Jun 03, 2024 10:14AM ● By Content Editor
Photo:  April McCormick, Secretary/Treasurer for the Grand Portage Band of Lake Superior Chippewa talked about the importance of good water quality for continued wild rice harvests.

By Tryg Solberg for Boreal Community Media - June 3, 2024

April McCormick presented among a busy weekend of courses and presentations during North House Folk School's Northern Landscapes Festival on Saturday evening. McCormick has served for 10 years as the Secretary/Treasurer for the Grand Portage Band of Lake Superior Chippewa. 

The Grand Portage Band is one of the leaders in water and air quality ordinances and plans that involve conservation, land use, and forest management. They are one of the few Bands that have air and water quality standards that are federally recognized. During the presentation, she also provided a history of the Treaty of 1854 and ceded land. 

McCormick additionally provided insight into their significant relationship with manoomin, food that grows upon the water, or wild rice, is an important part of the culture and connection between members of the tribe. April brought rice stalks and finished rice to pass between audience members. She discussed the importance of increasing the protection of water quality for the continued ability to utilize wild rice harvests. After beginning work with the Minnesota Pollution Control Agency in the 1990s, Grand Portage is still having to pressure them to enforce higher water quality standards, McCormick shared. Higher levels of chemicals, primarily sulfate, can prevent the healthy growth of wild rice. 

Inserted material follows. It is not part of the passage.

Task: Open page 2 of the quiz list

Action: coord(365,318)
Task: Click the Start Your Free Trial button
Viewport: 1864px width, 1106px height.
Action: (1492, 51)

The presentation was a call to action for attendees. Spreading awareness about water quality issues in the Midwest, educating others, and supporting policy enforcement are ways that natural resources could be protected. Questions came up from many audience members which dug into issues such as PFAS pollution, government agency involvement, and more. 

 North House Folk School Executive Director Greg Wright welcomes community members to the presentation. 

 McCormick talked about the importance of good water quality for continued wild rice harvests.

Unprocessed wild rice, or "manoomin" was passed around the audience with beautiful shades of tan, green, and purple.

 The red building was filled with community members interested in the Grand Portage Band's work on protecting water quality and wild rice habitat in local lakes.

 After the presentation, audience members had many intriguing questions related to water quality and its governance.